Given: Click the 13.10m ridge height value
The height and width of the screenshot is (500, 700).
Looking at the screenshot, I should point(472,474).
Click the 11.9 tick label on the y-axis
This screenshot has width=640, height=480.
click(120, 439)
....
## Assignment
Recreate the listing word for word, omitting nothing.

## Exercise output
Given: Click the 13.10m ridge height value
The height and width of the screenshot is (500, 700).
Looking at the screenshot, I should point(472,474).
Click the 11.9 tick label on the y-axis
This screenshot has width=640, height=480.
click(120, 439)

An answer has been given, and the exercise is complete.